This year’s Beyond Grey Pinstripes survey provides some evidence that his hope will be realised, demonstrating a sharp rise in the number of institutions attempting to prepare students to address social and environmental issues in business practices.
However, those behind the report also believe that there is more work to be done in integrating these issues into core courses by schools that are not included in the ranking.
The report – produced by the World Resources Institute (WRI) and the business and society programme at the Aspen Institute – found that the number of schools requiring students to take one or more courses in ethics, corporate social responsibility, sustainability or business and society rose to 54 per cent in 2005, up from 45 per cent in 2003 and 34 per cent in 2001.
“We certainly see important trend lines towards more innovation within the curriculum – both in the core course and in the electives – and this is responding to some of the new realities and pressures schools are feeling from the business environment,” says Judith Samuelson, founder and executive director of the Aspen Institute’s business and society programme.

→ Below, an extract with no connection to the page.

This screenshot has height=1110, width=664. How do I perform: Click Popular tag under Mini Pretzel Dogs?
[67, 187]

“If you cast back to 1998, when we first started doing this, the changes are quite remarkable,” she says. “The number of courses is going up, the enthusiasm of students is not abating and the schools are responding to the demand from students.”

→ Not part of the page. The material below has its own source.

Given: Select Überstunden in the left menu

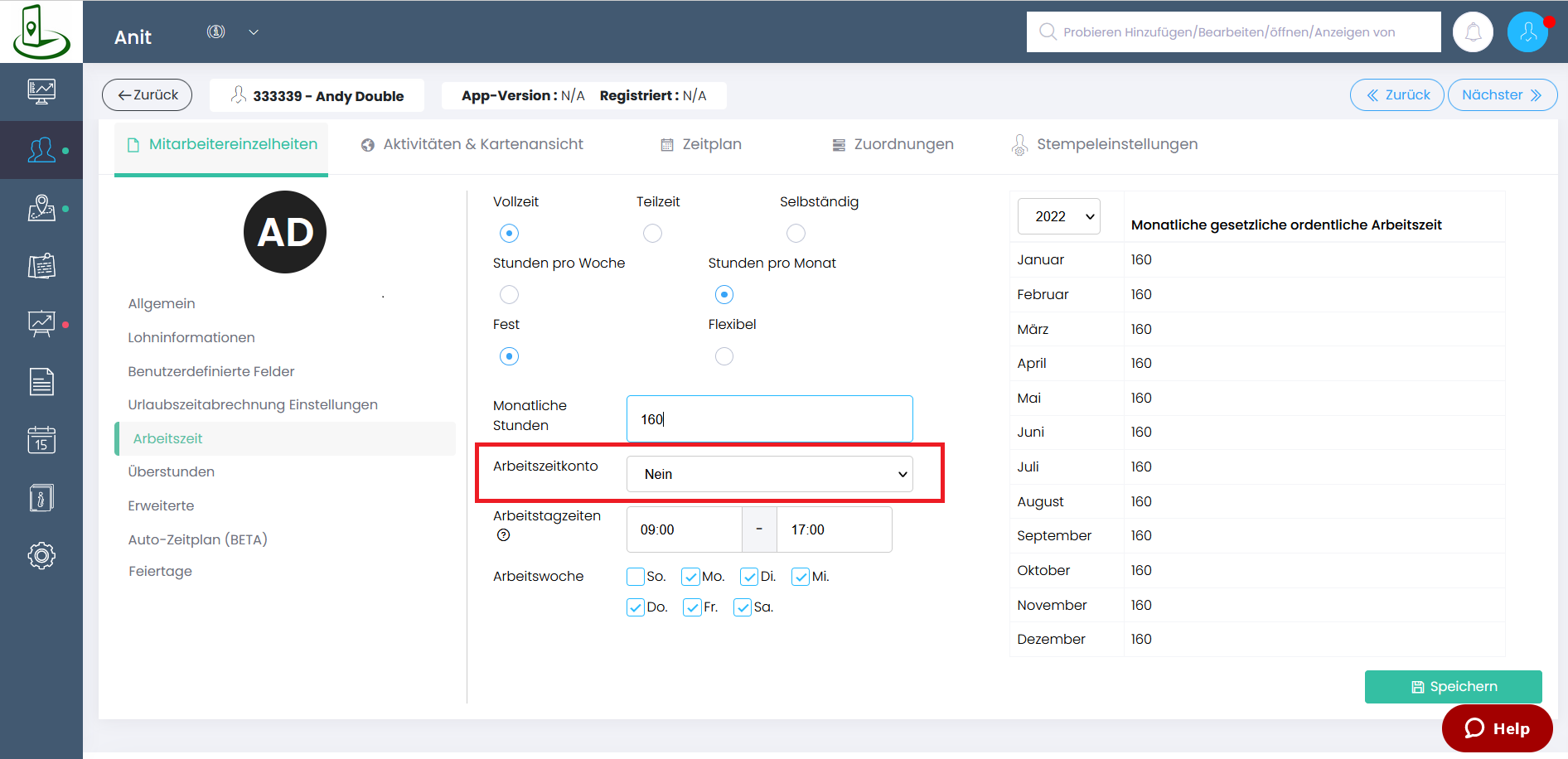Looking at the screenshot, I should 172,471.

At some of the schools, more traditional topics such as environmental management are giving way to innovative programmes that respond to the recent recognition by many businesses that the private sector can help alleviate poverty while also making money.
“It’s looking at water scarcity or climate change not as cost centres but turning these things on their head and creating opportunities for growth,” says Meghan Chapple, who runs the WRI’s business education sustainable enterprise programme.
Research is also an important part of the picture, such as an initiative at the Johnson Graduate School of Management at Cornell University – spearheaded by the school’s Centre for Sustainable Global Enterprise – that is investigating the “commercialisation of clean technology in the base of the pyramid”.
However, the survey revealed that progress remains limited in integrating social and environmental material into required courses such as accounting, finance, marketing, operations and strategy.
And the top-ranked schools were well ahead of others. The survey found that students at the top 30 schools were exposed to social and environmental issues in about 25 per cent of their core coursework, compared with just 8 per cent in the remaining schools.
“If we saw as much debate and innovation at all the business schools as in the top 30 and some of the others, we’d be in a very different place,” says Nancy McGaw, deputy director of the Aspen Institute’s business and society programme.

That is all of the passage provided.